Rebecca Maher, Aboriginal, mother of four, was walking home drunk when the police picked her up, ostensibly for her own good, and threw her into a cell, a little after midnight. At 6 am, she was “found dead.” Her death and the last hours of her life are shrouded in confusion and controversy. In New South Wales, if an Aboriginal person is arrested, the police are supposed to use the Custody Notification Service, which immediately contacts the Aboriginal Legal Service (ALS). This system is a model. No Aboriginal person has died in police custody since 2000 … until Rebecca Maher. But Rebecca Maher, though in police custody, was never arrested. She was thrown into the cell because she was drunk. The police were “protecting” her from herself, and that is the problem. Many, such as Gary Oliver of the ALS, believe that if the police had contacted them, “there may have been a different outcome. Fundamentally this is a process that has failed because a police officer has not followed a procedure.”

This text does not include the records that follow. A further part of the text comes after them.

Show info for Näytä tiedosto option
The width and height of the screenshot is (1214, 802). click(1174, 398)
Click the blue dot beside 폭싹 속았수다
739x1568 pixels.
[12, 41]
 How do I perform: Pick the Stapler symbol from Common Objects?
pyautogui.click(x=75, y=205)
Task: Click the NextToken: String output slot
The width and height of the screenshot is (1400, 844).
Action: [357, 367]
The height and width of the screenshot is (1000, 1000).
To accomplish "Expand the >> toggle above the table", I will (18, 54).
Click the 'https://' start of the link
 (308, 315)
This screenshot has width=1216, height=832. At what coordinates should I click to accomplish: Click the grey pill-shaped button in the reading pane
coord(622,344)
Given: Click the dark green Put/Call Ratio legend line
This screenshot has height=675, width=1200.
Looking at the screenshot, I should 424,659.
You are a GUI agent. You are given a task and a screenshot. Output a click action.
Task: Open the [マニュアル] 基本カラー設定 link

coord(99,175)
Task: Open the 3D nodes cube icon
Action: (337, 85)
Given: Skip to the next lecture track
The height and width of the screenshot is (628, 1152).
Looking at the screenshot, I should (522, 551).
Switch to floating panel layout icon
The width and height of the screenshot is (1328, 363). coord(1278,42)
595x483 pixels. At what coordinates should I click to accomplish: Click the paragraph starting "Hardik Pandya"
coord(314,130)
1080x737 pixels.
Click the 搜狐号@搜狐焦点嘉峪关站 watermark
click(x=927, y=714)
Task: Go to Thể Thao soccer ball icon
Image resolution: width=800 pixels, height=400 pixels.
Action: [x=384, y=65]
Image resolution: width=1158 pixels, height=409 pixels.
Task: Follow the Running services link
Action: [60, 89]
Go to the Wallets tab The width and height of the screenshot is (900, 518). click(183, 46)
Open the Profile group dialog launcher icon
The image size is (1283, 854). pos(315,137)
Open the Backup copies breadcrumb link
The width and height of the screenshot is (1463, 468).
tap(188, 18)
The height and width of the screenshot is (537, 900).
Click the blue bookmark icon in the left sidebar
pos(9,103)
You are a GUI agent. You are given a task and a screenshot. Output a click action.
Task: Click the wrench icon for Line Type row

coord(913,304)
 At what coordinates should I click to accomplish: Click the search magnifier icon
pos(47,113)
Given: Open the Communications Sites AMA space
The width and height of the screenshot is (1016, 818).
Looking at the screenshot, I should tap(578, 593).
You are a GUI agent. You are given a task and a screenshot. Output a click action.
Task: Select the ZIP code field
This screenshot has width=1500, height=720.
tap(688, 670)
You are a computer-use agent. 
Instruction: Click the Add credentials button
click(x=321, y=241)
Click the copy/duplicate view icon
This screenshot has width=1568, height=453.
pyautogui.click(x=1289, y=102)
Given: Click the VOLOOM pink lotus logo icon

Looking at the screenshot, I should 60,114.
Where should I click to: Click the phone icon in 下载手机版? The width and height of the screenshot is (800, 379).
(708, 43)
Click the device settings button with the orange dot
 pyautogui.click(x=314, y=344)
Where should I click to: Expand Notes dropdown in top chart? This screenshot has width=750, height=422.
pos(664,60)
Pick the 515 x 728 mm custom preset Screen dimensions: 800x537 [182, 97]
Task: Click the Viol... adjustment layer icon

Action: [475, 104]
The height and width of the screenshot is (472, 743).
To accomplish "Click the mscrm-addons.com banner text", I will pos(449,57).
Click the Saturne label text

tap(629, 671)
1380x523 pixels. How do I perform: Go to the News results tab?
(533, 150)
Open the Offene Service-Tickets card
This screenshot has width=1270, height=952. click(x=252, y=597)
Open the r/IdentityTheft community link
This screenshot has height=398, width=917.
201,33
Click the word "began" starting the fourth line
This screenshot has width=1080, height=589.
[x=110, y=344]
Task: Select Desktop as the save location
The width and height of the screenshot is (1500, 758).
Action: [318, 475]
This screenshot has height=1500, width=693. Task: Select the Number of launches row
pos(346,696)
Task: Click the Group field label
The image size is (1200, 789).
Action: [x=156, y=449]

Family friend Kathy Malera-Bandjalan asks, “How do you take someone into custody who’s legally done nothing wrong, then detain them in a cell then they’re dead in four hours. Rebecca’s death is not going to be in vain.” According to Kathy Malera-Bandjalan, the family was never notified of Rebecca Maher’s detention and was notified of her death many hours later.

What happened to Mariam Abdullah and Rebecca Maher? Absolutely nothing, and that’s what killed them. Arizona has specific policies, forced upon it by court decisions that should have ensured Mariam Abdullah’s survival and well being while in custody. Arizona refused to follow its own policies. New South Wales has specific policies that should have ensured Rebecca Maher’s survival and well being while in custody. New South Wales refused to follow its own policies. It wasn’t one staff member here or one there. It was the State that decreed, and decrees that what happens in custody stays in custody, and whatever vulnerable woman happens to fall into custody can expect to suffer and die in custody. That’s the rule of law when the custodians are told they have no custodial responsibilities to care for their residents. So, rest in peace Mariam Abdullah; rest in peace Rebecca Maher. You deserved better. We all do. Instead, we all broke you and just threw you away.